Whole grain salads are a catch-all for nutritious and flavorful ingredients such as herbs, spices, nuts, vegetables and fruit. Preserved lemon adds a briny, citrus note while the abundance of herbs and greens add not only a lovely visual, but add fiber and texture to this powerhouse of a salad.
Learn how to add texture and flavor to whole grain recipes.
Level Ups (optional)
Add shredded red cabbage, sliced green onions and/or extra herbs.
Substitute 1 Tbsp grated lemon zest for the preserved lemon. Substitute dried cherries or raisons for the apricots.

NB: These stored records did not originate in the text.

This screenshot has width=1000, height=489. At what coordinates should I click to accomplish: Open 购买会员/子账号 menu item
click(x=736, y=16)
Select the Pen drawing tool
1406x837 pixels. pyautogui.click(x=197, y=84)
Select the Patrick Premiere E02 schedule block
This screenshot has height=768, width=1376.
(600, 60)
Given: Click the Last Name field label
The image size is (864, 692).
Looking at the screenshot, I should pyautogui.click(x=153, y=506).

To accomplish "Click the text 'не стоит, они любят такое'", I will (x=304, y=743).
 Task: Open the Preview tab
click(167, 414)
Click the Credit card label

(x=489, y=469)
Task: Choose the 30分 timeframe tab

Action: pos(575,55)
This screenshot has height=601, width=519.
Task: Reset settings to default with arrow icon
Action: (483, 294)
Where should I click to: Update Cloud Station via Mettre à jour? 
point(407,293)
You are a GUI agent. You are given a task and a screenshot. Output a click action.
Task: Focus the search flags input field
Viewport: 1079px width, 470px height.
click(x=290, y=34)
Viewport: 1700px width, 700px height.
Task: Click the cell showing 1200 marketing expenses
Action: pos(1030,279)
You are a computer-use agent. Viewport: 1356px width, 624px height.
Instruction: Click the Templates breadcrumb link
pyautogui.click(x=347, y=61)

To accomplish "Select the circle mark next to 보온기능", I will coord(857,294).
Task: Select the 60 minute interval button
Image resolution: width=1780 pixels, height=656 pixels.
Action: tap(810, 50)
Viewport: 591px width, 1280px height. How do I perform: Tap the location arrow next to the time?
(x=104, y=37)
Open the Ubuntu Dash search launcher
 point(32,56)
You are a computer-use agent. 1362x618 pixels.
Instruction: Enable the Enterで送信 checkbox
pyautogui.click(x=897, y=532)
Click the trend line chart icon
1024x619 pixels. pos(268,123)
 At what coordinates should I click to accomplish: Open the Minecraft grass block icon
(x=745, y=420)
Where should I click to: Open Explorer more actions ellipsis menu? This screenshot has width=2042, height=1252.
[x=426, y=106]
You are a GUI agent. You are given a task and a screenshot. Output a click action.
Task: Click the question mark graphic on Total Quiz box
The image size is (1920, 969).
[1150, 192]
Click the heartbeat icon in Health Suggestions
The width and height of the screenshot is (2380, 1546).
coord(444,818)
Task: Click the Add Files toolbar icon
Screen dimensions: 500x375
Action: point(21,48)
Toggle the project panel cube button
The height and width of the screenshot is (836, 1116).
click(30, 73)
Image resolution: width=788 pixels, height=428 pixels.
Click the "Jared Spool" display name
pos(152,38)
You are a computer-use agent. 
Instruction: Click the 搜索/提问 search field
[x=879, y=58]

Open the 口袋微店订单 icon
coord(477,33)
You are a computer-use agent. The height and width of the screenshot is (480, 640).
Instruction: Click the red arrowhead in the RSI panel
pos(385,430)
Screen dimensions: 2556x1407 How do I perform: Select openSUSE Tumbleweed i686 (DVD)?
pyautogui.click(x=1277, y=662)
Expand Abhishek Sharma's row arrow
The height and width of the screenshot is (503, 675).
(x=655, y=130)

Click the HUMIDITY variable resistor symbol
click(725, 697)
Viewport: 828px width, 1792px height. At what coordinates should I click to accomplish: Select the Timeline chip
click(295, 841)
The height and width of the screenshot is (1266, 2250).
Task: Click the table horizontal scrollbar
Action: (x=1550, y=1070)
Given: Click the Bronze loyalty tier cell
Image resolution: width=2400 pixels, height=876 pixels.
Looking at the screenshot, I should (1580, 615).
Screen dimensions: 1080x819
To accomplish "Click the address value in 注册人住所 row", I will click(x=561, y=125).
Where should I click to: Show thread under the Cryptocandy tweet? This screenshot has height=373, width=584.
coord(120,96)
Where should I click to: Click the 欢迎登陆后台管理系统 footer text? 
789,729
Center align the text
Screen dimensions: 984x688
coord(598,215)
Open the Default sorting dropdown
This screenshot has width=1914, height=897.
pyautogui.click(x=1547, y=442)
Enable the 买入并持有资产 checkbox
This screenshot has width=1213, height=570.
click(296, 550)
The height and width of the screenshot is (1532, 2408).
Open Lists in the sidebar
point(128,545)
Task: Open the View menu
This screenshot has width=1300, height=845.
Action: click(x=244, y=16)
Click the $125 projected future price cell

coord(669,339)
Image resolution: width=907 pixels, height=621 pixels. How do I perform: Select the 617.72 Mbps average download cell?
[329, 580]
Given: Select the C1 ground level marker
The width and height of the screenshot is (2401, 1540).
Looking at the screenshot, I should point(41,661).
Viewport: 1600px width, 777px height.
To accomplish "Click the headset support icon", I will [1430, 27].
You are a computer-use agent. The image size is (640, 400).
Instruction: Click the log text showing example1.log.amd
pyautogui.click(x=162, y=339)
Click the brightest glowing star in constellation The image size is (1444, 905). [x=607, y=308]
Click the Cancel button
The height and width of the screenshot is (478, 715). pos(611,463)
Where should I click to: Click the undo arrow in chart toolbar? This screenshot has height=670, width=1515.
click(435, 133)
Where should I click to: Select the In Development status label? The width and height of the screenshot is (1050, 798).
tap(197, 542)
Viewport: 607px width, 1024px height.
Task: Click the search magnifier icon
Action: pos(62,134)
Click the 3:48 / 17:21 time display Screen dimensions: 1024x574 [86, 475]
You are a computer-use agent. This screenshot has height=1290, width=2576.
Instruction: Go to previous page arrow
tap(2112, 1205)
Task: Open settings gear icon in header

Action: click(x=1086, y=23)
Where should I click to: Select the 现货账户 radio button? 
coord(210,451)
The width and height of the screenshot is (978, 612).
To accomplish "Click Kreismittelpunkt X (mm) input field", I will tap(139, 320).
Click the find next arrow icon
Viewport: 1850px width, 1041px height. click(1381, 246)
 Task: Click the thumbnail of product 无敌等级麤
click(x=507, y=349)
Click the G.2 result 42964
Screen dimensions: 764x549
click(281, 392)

Cooking vessel for the whole grains (pot or Instant pot)
Measuring spoons and cups
- 2 cups cooked whole grain such as brown rice, bulgur wheat, quinoa, or farro, cooked to the manufacturer’s specifications and cooled
- 1 cup cooked, cooled and diced cooked sweet potato
- 3 Tbsp olive oil
- 1 Tbsp apple cider vinegar
- ½ tsp black pepper
- 1 garlic clove, peeled and chopped or 1 tsp chopped garlic
- ½ tsp salt
- 1 tsp real maple syrup
- ¼ tsp ground cinnamon
- ⅛ tsp ground red pepper (optional)
- ½ cup red onion, small diced
- 3 cups spinach leaves
- 1 cup mint leaves, chopped
- 1 cup parsley leaves, finely chopped
- ½ of a preserved lemon, finely chopped
- 8 dried Apricots, cut into very small pieces
- 1 avocado, cubed into roughly ⅓ inch pieces
- ¼ cup toasted (optional smoked) almonds, roughly chopped
- Cook the whole grains to the manufacturer’s specifications.
- In the microwave, cook the sweet potato for 5 minutes. Cool and dice into ⅓ inch pieces.
- In a large bowl, whisk together the olive oil, vinegar, black pepper, garlic, salt, maple syrup, cinnamon, and red pepper.
- Add the cooked and cooled grains to the vinaigrette and coat. Fold in the sweet potato, onion, spinach, mint, parsley, preserved lemon and apricots. Just before serving, add the avocado and top with the almonds.